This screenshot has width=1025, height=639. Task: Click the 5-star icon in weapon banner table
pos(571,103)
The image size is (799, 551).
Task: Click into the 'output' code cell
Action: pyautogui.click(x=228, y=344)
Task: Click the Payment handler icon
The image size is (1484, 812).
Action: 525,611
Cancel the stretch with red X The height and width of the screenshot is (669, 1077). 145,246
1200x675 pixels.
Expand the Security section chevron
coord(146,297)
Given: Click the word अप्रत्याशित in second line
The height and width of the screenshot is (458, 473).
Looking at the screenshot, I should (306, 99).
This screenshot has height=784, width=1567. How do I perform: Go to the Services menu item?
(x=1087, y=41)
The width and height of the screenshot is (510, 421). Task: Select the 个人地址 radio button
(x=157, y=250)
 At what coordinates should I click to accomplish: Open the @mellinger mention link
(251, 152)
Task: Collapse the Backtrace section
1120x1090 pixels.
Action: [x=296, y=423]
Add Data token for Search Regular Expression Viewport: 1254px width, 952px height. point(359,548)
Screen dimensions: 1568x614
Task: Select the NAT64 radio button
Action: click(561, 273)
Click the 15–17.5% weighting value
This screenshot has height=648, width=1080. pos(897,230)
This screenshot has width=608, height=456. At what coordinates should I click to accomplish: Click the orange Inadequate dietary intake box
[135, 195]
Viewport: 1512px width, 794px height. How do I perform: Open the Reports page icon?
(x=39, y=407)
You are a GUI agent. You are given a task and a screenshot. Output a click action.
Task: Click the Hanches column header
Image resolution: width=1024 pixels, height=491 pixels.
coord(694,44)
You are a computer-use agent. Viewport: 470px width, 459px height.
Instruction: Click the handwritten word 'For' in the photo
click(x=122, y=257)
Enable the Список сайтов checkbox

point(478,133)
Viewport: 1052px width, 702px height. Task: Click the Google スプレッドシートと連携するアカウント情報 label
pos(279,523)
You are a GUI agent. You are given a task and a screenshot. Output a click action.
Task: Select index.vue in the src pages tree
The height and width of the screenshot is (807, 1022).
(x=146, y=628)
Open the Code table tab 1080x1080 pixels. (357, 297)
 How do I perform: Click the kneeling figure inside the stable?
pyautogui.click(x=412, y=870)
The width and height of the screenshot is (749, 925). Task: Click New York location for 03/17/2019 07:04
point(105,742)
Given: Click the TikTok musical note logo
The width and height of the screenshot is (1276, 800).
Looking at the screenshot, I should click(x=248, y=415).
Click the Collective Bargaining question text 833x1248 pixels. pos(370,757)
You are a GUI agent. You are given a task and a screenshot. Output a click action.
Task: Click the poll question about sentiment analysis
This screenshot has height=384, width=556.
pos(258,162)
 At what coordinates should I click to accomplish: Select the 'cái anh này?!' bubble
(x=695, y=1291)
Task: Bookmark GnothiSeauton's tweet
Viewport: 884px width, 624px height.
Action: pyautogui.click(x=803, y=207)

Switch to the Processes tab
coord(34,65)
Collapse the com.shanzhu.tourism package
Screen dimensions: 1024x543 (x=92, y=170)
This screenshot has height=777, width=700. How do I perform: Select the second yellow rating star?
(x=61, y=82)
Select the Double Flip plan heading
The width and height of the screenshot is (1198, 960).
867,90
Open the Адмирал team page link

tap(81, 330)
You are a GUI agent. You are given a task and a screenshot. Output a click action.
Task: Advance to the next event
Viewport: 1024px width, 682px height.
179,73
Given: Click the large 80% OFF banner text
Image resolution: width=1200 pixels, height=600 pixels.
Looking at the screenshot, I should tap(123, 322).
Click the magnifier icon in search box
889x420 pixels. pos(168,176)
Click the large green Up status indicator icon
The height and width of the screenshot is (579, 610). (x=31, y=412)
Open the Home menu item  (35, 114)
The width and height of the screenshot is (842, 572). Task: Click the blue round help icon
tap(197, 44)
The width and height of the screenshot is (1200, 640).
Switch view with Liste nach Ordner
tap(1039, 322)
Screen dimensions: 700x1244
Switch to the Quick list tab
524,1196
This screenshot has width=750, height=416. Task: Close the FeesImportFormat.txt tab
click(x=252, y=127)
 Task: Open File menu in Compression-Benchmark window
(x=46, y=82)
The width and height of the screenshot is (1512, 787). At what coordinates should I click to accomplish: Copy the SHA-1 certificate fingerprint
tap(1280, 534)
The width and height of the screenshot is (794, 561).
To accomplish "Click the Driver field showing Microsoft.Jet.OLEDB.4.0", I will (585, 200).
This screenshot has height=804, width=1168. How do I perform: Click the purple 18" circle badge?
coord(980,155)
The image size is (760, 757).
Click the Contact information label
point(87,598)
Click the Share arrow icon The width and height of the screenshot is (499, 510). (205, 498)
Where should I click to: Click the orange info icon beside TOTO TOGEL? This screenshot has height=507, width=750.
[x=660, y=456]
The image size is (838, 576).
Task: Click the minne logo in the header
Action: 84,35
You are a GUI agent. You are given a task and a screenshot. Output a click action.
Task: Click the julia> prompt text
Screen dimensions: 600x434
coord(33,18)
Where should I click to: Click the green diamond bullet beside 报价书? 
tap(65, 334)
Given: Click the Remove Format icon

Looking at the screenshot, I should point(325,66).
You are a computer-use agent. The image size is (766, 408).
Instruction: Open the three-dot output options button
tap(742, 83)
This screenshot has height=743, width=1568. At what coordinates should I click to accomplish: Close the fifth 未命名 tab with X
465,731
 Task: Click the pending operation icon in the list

-------------------------

Required action:
For this exercise, restate each of the entries without any deviation.

Response:
This screenshot has width=1025, height=639. Task: Click the 5-star icon in weapon banner table
pos(571,103)
The image size is (799, 551).
Task: Click into the 'output' code cell
Action: pyautogui.click(x=228, y=344)
Task: Click the Payment handler icon
The image size is (1484, 812).
Action: 525,611
Cancel the stretch with red X The height and width of the screenshot is (669, 1077). 145,246
1200x675 pixels.
Expand the Security section chevron
coord(146,297)
Given: Click the word अप्रत्याशित in second line
The height and width of the screenshot is (458, 473).
Looking at the screenshot, I should (306, 99).
This screenshot has height=784, width=1567. How do I perform: Go to the Services menu item?
(x=1087, y=41)
The width and height of the screenshot is (510, 421). Task: Select the 个人地址 radio button
(x=157, y=250)
 At what coordinates should I click to accomplish: Open the @mellinger mention link
(251, 152)
Task: Collapse the Backtrace section
1120x1090 pixels.
Action: [x=296, y=423]
Add Data token for Search Regular Expression Viewport: 1254px width, 952px height. point(359,548)
Screen dimensions: 1568x614
Task: Select the NAT64 radio button
Action: click(561, 273)
Click the 15–17.5% weighting value
This screenshot has height=648, width=1080. pos(897,230)
This screenshot has width=608, height=456. At what coordinates should I click to accomplish: Click the orange Inadequate dietary intake box
[135, 195]
Viewport: 1512px width, 794px height. How do I perform: Open the Reports page icon?
(x=39, y=407)
You are a GUI agent. You are given a task and a screenshot. Output a click action.
Task: Click the Hanches column header
Image resolution: width=1024 pixels, height=491 pixels.
coord(694,44)
You are a computer-use agent. Viewport: 470px width, 459px height.
Instruction: Click the handwritten word 'For' in the photo
click(x=122, y=257)
Enable the Список сайтов checkbox

point(478,133)
Viewport: 1052px width, 702px height. Task: Click the Google スプレッドシートと連携するアカウント情報 label
pos(279,523)
You are a GUI agent. You are given a task and a screenshot. Output a click action.
Task: Select index.vue in the src pages tree
The height and width of the screenshot is (807, 1022).
(x=146, y=628)
Open the Code table tab 1080x1080 pixels. (357, 297)
 How do I perform: Click the kneeling figure inside the stable?
pyautogui.click(x=412, y=870)
The width and height of the screenshot is (749, 925). Task: Click New York location for 03/17/2019 07:04
point(105,742)
Given: Click the TikTok musical note logo
The width and height of the screenshot is (1276, 800).
Looking at the screenshot, I should click(x=248, y=415).
Click the Collective Bargaining question text 833x1248 pixels. pos(370,757)
You are a GUI agent. You are given a task and a screenshot. Output a click action.
Task: Click the poll question about sentiment analysis
This screenshot has height=384, width=556.
pos(258,162)
 At what coordinates should I click to accomplish: Select the 'cái anh này?!' bubble
(x=695, y=1291)
Task: Bookmark GnothiSeauton's tweet
Viewport: 884px width, 624px height.
Action: pyautogui.click(x=803, y=207)

Switch to the Processes tab
coord(34,65)
Collapse the com.shanzhu.tourism package
Screen dimensions: 1024x543 (x=92, y=170)
This screenshot has height=777, width=700. How do I perform: Select the second yellow rating star?
(x=61, y=82)
Select the Double Flip plan heading
The width and height of the screenshot is (1198, 960).
867,90
Open the Адмирал team page link

tap(81, 330)
You are a GUI agent. You are given a task and a screenshot. Output a click action.
Task: Advance to the next event
Viewport: 1024px width, 682px height.
179,73
Given: Click the large 80% OFF banner text
Image resolution: width=1200 pixels, height=600 pixels.
Looking at the screenshot, I should tap(123, 322).
Click the magnifier icon in search box
889x420 pixels. pos(168,176)
Click the large green Up status indicator icon
The height and width of the screenshot is (579, 610). (x=31, y=412)
Open the Home menu item  (35, 114)
The width and height of the screenshot is (842, 572). Task: Click the blue round help icon
tap(197, 44)
The width and height of the screenshot is (1200, 640).
Switch view with Liste nach Ordner
tap(1039, 322)
Screen dimensions: 700x1244
Switch to the Quick list tab
524,1196
This screenshot has width=750, height=416. Task: Close the FeesImportFormat.txt tab
click(x=252, y=127)
 Task: Open File menu in Compression-Benchmark window
(x=46, y=82)
The width and height of the screenshot is (1512, 787). At what coordinates should I click to accomplish: Copy the SHA-1 certificate fingerprint
tap(1280, 534)
The width and height of the screenshot is (794, 561).
To accomplish "Click the Driver field showing Microsoft.Jet.OLEDB.4.0", I will (585, 200).
This screenshot has height=804, width=1168. How do I perform: Click the purple 18" circle badge?
coord(980,155)
The image size is (760, 757).
Click the Contact information label
point(87,598)
Click the Share arrow icon The width and height of the screenshot is (499, 510). (205, 498)
Where should I click to: Click the orange info icon beside TOTO TOGEL? This screenshot has height=507, width=750.
[x=660, y=456]
The image size is (838, 576).
Task: Click the minne logo in the header
Action: 84,35
You are a GUI agent. You are given a task and a screenshot. Output a click action.
Task: Click the julia> prompt text
Screen dimensions: 600x434
coord(33,18)
Where should I click to: Click the green diamond bullet beside 报价书? 
tap(65, 334)
Given: Click the Remove Format icon

Looking at the screenshot, I should point(325,66).
You are a computer-use agent. The image size is (766, 408).
Instruction: Open the three-dot output options button
tap(742, 83)
This screenshot has height=743, width=1568. At what coordinates should I click to accomplish: Close the fifth 未命名 tab with X
465,731
 Task: Click the pending operation icon in the list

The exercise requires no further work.